━━━ Excerpt to read

Swap dryer sheets for wool dryer balls
Reusable wool balls cut drying time by lifting and separating your washing, soften clothes naturally, and replace single-use dryer sheets that last one cycle and then become landfill.
The tumble dryer is one of the thirstiest appliances in the home, and dryer sheets are the definition of single-use: one cycle, then the bin. Wool dryer balls fix both problems at once. As they tumble, they wedge themselves between your clothes and keep the load from clumping into a soggy ball. That extra air space lets warm air move through everything, while the absorbent wool wicks moisture out of the drum — so the whole load dries noticeably faster.
Faster drying means less energy per load, and because the balls physically soften fabric by working the fibres as they bounce, you also get fluffier towels and fewer wrinkles without any chemical softener. They quietly reduce static too. There’s a genuine cost angle: a single set lasts for years and replaces both your dryer sheets and your liquid fabric softener.
One honest note: wool balls won’t turn a struggling old dryer into an efficient one, and the very greenest move is still to air-dry on a rack or line whenever the weather and your flat allow. But on the days you do reach for the dryer — wet winters, bulky bedding, a flat with nowhere to hang things — a few wool balls make it faster, cheaper and free of throwaway sheets. Buy once, use for years, forget about it.
How to do it
- Buy a set of three to six wool dryer balls (roughly €10–20 for a set that lasts years). Tennis-ball-sized, 100% wool — not plastic.
- Toss them straight into the tumble dryer with your wet washing. Use three for a small load, five or six for a big or bulky one.
- Run your normal cycle. The balls bounce between garments, creating air gaps so warm air circulates and the wool wicks away moisture — loads typically finish 10–25% sooner.
- Lower the heat or shorten the timer a notch, since the load dries quicker, to save even more energy.
- Leave the balls in the drum between loads. Every few months, refresh them by running them through a hot wash and dry to re-fluff the wool.
Pro tips & pitfalls
- Want fragrance? Add two or three drops of essential oil to a ball and let it dry for ten minutes before adding clothes — never drip oil onto the fabric directly, as neat oil can stain.

━━━━━━
━━━ The data

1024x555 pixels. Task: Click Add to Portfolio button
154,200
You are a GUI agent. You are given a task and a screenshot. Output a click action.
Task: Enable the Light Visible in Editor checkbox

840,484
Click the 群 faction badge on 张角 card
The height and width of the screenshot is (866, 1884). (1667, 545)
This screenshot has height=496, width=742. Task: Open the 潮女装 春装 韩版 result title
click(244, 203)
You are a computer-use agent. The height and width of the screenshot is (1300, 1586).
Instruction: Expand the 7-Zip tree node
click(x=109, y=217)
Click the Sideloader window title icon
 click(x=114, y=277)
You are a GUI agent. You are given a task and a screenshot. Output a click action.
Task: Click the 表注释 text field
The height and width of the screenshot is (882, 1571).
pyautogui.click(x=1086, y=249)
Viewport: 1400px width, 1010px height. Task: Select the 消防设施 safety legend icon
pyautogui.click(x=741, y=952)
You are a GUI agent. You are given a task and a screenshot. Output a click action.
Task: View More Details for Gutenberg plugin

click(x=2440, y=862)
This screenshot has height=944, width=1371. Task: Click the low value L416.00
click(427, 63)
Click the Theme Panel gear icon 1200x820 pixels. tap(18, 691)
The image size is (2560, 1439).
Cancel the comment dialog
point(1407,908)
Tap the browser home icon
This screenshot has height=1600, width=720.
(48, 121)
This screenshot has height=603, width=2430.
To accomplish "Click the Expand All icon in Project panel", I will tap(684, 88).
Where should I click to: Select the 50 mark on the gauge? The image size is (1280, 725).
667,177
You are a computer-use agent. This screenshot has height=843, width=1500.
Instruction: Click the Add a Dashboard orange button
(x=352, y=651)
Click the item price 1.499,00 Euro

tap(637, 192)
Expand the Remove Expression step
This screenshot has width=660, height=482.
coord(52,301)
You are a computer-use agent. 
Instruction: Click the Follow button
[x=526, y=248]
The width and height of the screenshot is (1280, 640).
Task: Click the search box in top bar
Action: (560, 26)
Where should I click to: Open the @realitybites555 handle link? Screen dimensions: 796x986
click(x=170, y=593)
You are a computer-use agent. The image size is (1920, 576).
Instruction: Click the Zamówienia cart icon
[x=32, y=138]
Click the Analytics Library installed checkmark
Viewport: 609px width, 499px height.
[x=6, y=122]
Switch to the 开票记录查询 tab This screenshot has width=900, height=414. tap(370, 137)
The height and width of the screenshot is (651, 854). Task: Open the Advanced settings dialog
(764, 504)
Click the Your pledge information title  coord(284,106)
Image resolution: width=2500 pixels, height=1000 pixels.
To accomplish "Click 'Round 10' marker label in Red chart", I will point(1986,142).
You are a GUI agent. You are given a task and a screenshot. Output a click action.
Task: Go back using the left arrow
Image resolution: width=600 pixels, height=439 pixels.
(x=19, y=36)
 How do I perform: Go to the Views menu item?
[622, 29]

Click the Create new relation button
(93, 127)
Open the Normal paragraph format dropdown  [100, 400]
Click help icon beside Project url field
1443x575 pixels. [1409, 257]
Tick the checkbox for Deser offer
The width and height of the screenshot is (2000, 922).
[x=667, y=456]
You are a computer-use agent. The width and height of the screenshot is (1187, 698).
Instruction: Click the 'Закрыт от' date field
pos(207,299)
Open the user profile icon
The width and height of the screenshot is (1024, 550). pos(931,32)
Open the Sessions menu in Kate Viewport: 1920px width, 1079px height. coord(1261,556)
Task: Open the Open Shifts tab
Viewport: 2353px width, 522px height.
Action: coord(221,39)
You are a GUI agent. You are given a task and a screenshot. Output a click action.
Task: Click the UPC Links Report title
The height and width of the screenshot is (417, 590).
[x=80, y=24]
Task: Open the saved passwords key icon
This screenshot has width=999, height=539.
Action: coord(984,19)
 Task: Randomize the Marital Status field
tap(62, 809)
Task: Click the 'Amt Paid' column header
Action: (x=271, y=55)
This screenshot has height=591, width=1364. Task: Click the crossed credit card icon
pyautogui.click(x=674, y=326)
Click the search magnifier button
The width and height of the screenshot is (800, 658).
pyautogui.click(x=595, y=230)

━━━━━━

**Work instructions**.
1. In the dryer balls guide, turn the paragraph beginning "Faster drying means less energy per load" into a short bulleted list that keeps its main facts.
2. List every situation the dryer balls guide gives as an example of the days you do reach for the dryer.
3. According to the dryer balls guide, how much sooner do loads typically finish when wool dryer balls are used?

**Responses for each task**.
1.
- Faster drying uses less energy per load.
- The balls soften fabric by working the fibers as they bounce, giving fluffier towels and fewer wrinkles without chemical softener.
- They reduce static.
- One set lasts for years and replaces both dryer sheets and liquid fabric softener, which saves money.

2.
- Wet winters
- Bulky bedding
- A flat with nowhere to hang things

3. Typically 10–25% sooner.